Da qui in poi la trama è simile alla prima e alla seconda stagione de La casa di carta, fatta eccezione per alcune “cosette”, che sarebbero ridicole già in una telenovela di serie b, e che non avremmo voluto vedere.
SPOILER attenzione!
  1. Tokyo, ovvero la stronzetta della porta accanto. Che Tokyo fosse un personaggio a tinte forti lo si sapeva ma in questa terza stagione risulta veramente odiosa e non perché pianta Rio ma perché muove la testa tipo T-Rex che sta per attaccare ogni volta che deve fare qualcosa. Inoltre, quando capisce di non essere più quella che comanda si fa girare le scatole e mette su il muso. Manco avesse tre anni.
  1. Rapinatori esperti in operazioni chirurgiche di precisione. Non stiamo parlando di banali estrazioni di pallottole ma di operazioni oftalmiche per le quali di solito serve una laurea almeno settennale.
  2. Gente che salda cose sott’acqua ma non vuole usare la bombola dell’ossigeno perché i tempi sono stretti. Appunto, i tempi sono stretti quindi forse sarebbe meglio non rischiare di morire, no?
  3. Rivendicazioni femministe a caso, annunciate più che realizzate. Se fai incazzare una rapinatrice ti aspetti un comizio contro il patriarcato o una pistola? Eppure in questo caso vince il comizio.
  4. Rapinatori che si improvvisano Cyrano de Bergerac dando consigli amorosi. Cioè, stanno lì a fare una rapina e perdono tempo con le beghe sentimentali degli ostaggi? Ma stiamo scherzando?
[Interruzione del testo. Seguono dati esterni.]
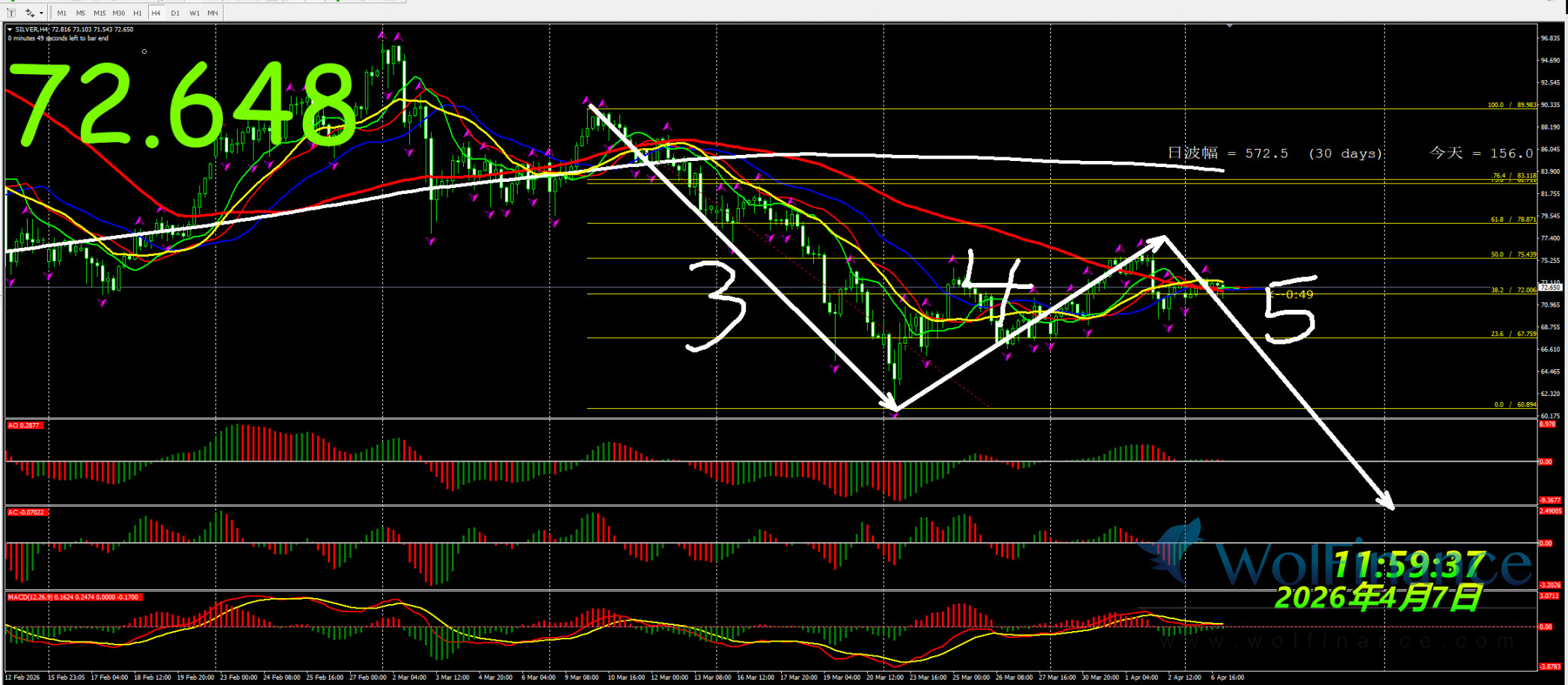Click the 0.0 / 60.894 Fibonacci label
1568x685 pixels.
tap(1515, 404)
  5. La colonna sonora: preparatevi perché Bella ciao è in gran parte sostituita da Guantanamera. Non parliamo poi del resto delle musiche… Paso adelante

Se avrete sopportato fino a qui, ovvero fino alla settima puntata de La casa di carta 3, e aspettate il gran finale… proteggete il telecomando perché lo lancerete, mettetevi un caschetto perché darete testate violente sul muro, togliete di mezzo la cassetta degli attrezzi perché potreste essere tentati dal distruggere il televisore. La Casa di Carta termina con un nulla di fatto, finale aperto e molti interrogativi.

Un peccato, anche perché, nonostante le cose assurde che accadono, in fondo i protagonisti (tranne Tokyo e Arturo) de La casa di carta terza stagione sono anche simpatici e la loro lotta contro l’establishment condivisibile. Di sicuro però Netflix avrebbe fatto meglio a girare anche la quarta stagione e farla uscire in contemporanea, così, dopo la delusione, ci saremmo risparmiati almeno l’attesa dei nuovi episodi.